— Task statement —
What you return should be every line below, word for word, and none of the images.

Collected data entries:
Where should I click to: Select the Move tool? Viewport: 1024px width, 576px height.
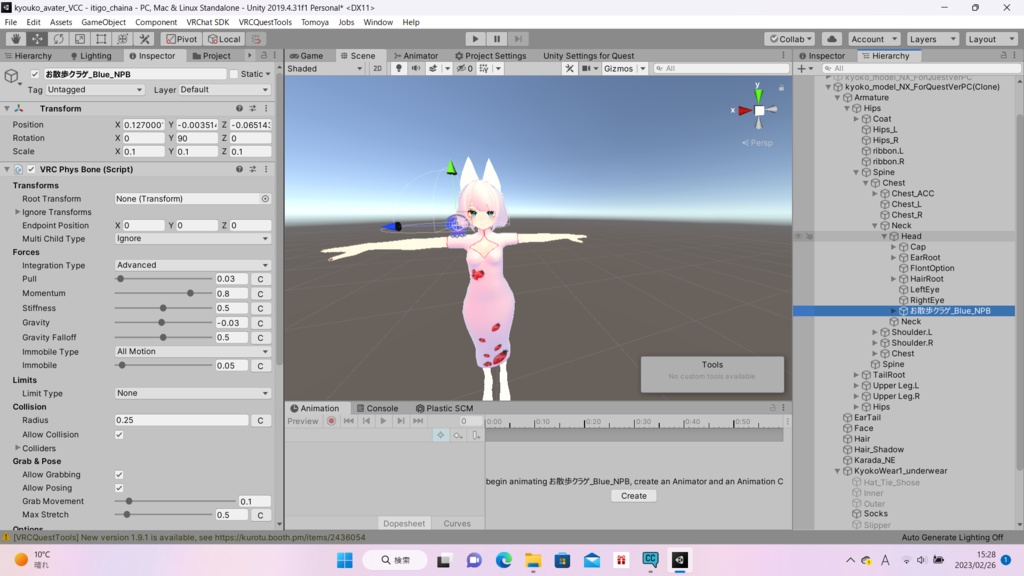pos(36,39)
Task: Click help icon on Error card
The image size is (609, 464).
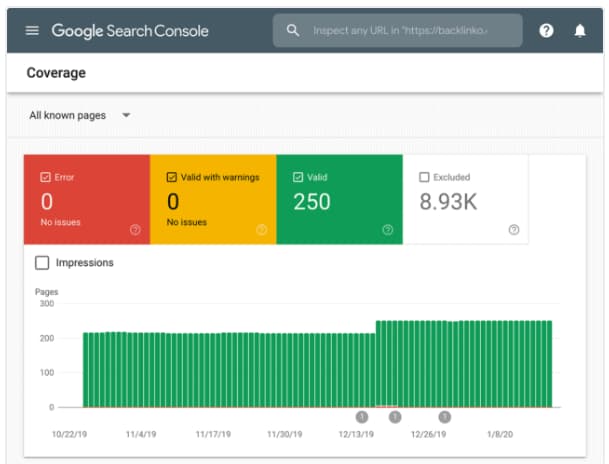Action: [135, 229]
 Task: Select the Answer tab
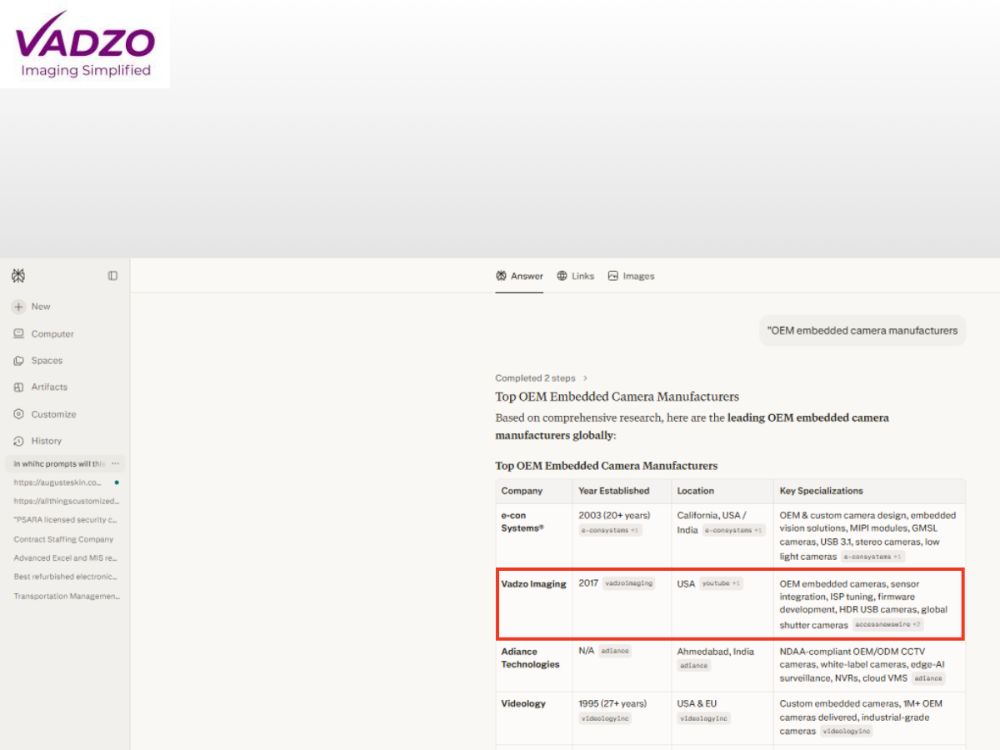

— Task answer —
Where should I click to: Select the Move tool? Viewport: 1024px width, 576px height.
pos(36,39)
Task: Click help icon on Error card
The image size is (609, 464).
Action: [135, 229]
 Task: Select the Answer tab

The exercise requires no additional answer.